Exercise directions =>
Output every line of the entries from the line containing "Screen dimensions: 1568x662" through the last, exactly, with no other content.

========================================

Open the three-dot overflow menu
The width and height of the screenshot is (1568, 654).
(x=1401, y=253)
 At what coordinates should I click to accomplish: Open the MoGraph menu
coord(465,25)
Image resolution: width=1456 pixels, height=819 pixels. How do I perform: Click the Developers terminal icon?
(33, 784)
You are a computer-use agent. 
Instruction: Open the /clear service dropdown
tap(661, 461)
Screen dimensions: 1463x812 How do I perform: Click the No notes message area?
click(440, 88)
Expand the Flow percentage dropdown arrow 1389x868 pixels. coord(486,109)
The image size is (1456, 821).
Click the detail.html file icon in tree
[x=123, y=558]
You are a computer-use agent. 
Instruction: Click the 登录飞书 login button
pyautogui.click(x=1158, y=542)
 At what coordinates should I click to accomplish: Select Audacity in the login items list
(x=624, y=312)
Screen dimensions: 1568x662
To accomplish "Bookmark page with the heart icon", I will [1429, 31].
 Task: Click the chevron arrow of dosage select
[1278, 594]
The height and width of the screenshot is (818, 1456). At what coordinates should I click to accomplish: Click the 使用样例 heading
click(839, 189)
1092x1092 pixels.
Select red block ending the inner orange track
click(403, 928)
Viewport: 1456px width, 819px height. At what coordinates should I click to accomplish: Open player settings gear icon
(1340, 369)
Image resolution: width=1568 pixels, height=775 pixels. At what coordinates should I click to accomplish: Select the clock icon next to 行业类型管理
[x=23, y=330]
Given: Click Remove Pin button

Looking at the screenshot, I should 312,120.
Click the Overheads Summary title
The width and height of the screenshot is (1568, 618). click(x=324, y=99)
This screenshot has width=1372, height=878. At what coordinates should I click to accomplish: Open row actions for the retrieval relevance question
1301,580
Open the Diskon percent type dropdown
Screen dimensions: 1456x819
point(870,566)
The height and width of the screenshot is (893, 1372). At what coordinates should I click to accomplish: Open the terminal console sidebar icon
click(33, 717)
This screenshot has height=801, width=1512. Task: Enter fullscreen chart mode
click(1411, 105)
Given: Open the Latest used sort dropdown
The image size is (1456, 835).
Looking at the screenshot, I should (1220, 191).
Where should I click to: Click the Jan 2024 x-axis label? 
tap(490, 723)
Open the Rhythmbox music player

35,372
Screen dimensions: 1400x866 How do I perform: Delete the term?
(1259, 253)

========================================

Your solution =>
Screen dimensions: 1568x662
To accomplish "Bookmark page with the heart icon", I will [1429, 31].
 Task: Click the chevron arrow of dosage select
[1278, 594]
The height and width of the screenshot is (818, 1456). At what coordinates should I click to accomplish: Click the 使用样例 heading
click(839, 189)
1092x1092 pixels.
Select red block ending the inner orange track
click(403, 928)
Viewport: 1456px width, 819px height. At what coordinates should I click to accomplish: Open player settings gear icon
(1340, 369)
Image resolution: width=1568 pixels, height=775 pixels. At what coordinates should I click to accomplish: Select the clock icon next to 行业类型管理
[x=23, y=330]
Given: Click Remove Pin button

Looking at the screenshot, I should 312,120.
Click the Overheads Summary title
The width and height of the screenshot is (1568, 618). click(x=324, y=99)
This screenshot has width=1372, height=878. At what coordinates should I click to accomplish: Open row actions for the retrieval relevance question
1301,580
Open the Diskon percent type dropdown
Screen dimensions: 1456x819
point(870,566)
The height and width of the screenshot is (893, 1372). At what coordinates should I click to accomplish: Open the terminal console sidebar icon
click(33, 717)
This screenshot has height=801, width=1512. Task: Enter fullscreen chart mode
click(1411, 105)
Given: Open the Latest used sort dropdown
The image size is (1456, 835).
Looking at the screenshot, I should (1220, 191).
Where should I click to: Click the Jan 2024 x-axis label? 
tap(490, 723)
Open the Rhythmbox music player

35,372
Screen dimensions: 1400x866 How do I perform: Delete the term?
(1259, 253)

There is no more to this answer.